BEGIN PASSAGE SHOWN

Policies

Snyk policies contain rules to define how Snyk behaves when encountering specific types of Open Source issues. With policies, you can identify types of issues based on conditions, such as no exploit available, and then apply actions to these issues, such as changing the severity. Thus by using customizable Snyk policies, you can define actions for specific types of issues encountered in scanning.

Using the Snyk Policy Manager, you can view, create, and edit policies. For details, see View, create, and modify policies.

Benefits of Snyk policies

Policies give you a quick and automated way to identify and triage issues that are irrelevant to or unimportant in your application development. This reduces the noise level, saving valuable development time and allowing developers to take more responsibility for and ownership of security.

Policies help prioritize issues to address and can ensure vulnerable or non-compliant components do not escape notice. Policies are part of the governance framework of your company.

For more information, see Use policies in the SDLC.

Categories of policies

Snyk has security and license policies.

END PASSAGE SHOWN
BEGIN SOURCE MATERIAL

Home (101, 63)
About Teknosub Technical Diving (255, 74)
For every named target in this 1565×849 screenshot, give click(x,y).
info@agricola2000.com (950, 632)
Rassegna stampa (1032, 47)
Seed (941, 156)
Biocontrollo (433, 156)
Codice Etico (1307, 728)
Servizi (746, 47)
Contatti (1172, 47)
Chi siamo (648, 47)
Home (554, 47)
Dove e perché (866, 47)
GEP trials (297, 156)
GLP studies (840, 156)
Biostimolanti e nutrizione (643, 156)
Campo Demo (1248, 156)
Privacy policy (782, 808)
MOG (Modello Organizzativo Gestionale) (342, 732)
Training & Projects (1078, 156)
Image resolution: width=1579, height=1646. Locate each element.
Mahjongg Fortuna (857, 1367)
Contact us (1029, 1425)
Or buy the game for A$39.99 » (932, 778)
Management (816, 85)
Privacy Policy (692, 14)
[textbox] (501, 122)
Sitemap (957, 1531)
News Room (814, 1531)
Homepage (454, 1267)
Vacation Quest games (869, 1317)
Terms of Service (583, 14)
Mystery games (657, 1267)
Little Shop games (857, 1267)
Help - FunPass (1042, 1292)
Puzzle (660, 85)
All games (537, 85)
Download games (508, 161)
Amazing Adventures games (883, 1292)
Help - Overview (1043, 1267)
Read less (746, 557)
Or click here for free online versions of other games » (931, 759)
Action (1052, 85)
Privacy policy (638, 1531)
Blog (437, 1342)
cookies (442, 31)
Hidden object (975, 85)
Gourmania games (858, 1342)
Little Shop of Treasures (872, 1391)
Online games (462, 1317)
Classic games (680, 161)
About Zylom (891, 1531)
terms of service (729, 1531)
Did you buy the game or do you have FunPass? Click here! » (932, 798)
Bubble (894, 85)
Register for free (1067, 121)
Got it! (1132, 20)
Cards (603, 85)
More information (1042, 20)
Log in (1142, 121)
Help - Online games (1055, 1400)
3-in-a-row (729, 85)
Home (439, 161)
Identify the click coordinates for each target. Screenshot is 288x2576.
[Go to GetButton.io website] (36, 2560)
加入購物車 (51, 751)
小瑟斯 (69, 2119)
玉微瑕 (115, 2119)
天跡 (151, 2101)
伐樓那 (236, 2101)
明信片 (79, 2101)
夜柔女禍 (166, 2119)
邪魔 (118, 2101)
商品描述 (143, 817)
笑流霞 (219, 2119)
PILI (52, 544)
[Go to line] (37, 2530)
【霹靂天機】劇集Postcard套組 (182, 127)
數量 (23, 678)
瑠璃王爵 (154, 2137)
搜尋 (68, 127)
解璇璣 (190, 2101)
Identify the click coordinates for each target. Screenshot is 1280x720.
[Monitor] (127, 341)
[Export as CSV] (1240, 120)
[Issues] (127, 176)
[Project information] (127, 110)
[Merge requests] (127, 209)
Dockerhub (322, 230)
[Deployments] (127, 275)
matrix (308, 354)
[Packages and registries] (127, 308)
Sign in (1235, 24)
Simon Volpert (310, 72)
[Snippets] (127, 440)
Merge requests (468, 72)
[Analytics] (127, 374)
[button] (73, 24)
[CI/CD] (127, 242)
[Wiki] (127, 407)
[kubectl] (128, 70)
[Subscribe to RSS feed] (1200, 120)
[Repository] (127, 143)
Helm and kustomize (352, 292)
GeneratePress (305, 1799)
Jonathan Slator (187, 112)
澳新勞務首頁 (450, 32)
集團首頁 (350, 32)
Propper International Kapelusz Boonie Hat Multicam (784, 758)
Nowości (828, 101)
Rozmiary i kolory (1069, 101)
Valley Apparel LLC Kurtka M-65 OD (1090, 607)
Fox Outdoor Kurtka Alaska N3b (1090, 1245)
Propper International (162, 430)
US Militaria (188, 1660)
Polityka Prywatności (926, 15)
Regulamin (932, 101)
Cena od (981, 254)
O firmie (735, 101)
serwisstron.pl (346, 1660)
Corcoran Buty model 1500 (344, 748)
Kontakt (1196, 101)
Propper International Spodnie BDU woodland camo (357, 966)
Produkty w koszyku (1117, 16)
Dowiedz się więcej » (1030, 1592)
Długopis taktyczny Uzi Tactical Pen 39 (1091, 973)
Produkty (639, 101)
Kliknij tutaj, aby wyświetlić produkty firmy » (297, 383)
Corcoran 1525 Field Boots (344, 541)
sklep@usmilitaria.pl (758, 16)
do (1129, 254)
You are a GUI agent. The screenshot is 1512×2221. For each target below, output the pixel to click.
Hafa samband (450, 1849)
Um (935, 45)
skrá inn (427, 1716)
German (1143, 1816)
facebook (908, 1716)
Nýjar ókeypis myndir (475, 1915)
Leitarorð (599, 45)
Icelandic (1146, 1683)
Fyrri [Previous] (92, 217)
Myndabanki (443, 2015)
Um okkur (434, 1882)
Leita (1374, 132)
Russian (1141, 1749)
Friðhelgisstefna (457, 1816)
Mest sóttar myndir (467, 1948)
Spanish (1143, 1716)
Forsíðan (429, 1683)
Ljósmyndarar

END SOURCE MATERIAL

* [YOUR OBJECTIVE]: In the Snyk policies text, what two categories of policies does Snyk have? The records have nothing to do with the text.

* [WRITTEN ANSWER]: Security policies and license policies.